Task objective: Can you rewrite the entries below, substituting "Launch" for every "Open" and leaving everything else unchanged?

Word and element locating data

▶

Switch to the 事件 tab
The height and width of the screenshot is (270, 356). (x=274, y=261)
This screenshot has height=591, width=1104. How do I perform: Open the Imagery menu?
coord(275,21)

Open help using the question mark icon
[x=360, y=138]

◀

Written answer:
Switch to the 事件 tab
The height and width of the screenshot is (270, 356). (x=274, y=261)
This screenshot has height=591, width=1104. How do I perform: Launch the Imagery menu?
coord(275,21)

Launch help using the question mark icon
[x=360, y=138]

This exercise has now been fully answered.